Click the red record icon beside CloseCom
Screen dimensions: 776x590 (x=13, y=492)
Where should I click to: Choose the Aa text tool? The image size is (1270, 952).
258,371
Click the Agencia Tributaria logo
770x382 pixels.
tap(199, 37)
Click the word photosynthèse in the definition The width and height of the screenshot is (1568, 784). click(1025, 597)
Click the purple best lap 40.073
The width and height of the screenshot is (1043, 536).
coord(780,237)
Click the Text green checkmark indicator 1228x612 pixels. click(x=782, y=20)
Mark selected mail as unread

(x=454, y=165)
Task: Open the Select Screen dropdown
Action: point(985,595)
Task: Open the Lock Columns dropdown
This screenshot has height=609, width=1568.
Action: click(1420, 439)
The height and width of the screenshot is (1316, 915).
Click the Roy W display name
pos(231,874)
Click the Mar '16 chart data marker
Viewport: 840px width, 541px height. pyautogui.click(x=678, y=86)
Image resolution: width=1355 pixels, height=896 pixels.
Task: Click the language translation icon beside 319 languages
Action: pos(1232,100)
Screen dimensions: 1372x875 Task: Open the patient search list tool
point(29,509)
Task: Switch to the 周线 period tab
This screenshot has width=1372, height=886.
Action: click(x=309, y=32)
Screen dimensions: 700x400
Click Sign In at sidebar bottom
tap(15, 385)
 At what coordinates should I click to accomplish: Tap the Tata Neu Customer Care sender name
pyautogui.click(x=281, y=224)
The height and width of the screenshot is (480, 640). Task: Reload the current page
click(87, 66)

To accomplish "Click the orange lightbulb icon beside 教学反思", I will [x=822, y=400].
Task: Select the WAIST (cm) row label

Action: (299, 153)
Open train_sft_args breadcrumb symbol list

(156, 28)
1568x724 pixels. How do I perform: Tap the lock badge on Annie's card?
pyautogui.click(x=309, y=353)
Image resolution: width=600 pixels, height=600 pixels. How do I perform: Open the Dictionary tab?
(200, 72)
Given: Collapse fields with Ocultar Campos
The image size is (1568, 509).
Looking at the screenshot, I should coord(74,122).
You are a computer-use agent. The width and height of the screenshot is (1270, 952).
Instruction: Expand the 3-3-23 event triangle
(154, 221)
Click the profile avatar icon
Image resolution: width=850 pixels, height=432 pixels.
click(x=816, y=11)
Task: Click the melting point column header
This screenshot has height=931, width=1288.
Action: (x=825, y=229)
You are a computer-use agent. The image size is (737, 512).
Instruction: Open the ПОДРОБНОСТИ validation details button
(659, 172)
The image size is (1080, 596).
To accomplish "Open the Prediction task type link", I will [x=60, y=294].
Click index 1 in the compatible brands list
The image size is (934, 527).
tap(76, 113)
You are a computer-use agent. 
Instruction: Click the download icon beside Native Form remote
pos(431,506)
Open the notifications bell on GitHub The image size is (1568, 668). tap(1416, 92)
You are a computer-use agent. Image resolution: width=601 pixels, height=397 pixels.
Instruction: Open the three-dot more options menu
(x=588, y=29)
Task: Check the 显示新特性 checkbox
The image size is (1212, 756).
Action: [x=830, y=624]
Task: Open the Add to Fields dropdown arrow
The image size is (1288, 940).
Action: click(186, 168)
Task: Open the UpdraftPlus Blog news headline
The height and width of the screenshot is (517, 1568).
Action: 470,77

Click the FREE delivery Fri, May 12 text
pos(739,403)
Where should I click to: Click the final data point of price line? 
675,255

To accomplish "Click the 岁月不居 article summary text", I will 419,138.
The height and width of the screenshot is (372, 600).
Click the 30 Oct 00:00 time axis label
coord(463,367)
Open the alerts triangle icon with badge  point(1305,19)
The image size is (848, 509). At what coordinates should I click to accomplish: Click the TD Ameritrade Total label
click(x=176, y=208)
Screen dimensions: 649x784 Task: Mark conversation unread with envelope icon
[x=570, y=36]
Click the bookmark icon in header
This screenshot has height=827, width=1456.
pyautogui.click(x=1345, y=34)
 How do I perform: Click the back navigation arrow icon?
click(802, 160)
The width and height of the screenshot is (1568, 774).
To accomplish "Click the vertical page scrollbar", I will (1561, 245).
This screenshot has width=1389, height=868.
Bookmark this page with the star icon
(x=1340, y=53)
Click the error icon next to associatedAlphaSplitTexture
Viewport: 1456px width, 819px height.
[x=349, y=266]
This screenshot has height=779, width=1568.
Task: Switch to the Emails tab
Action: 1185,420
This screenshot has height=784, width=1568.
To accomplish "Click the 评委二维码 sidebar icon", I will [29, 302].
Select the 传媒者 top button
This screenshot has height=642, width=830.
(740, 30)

========

## [Problem to work on]
Please copy the listing above line for line, starting with the line that contains "Task: Select the WAIST (cm) row label" and continuing through the line that contains "pyautogui.click(x=309, y=353)".

## [Solution to this exercise]
Task: Select the WAIST (cm) row label

Action: (299, 153)
Open train_sft_args breadcrumb symbol list

(156, 28)
1568x724 pixels. How do I perform: Tap the lock badge on Annie's card?
pyautogui.click(x=309, y=353)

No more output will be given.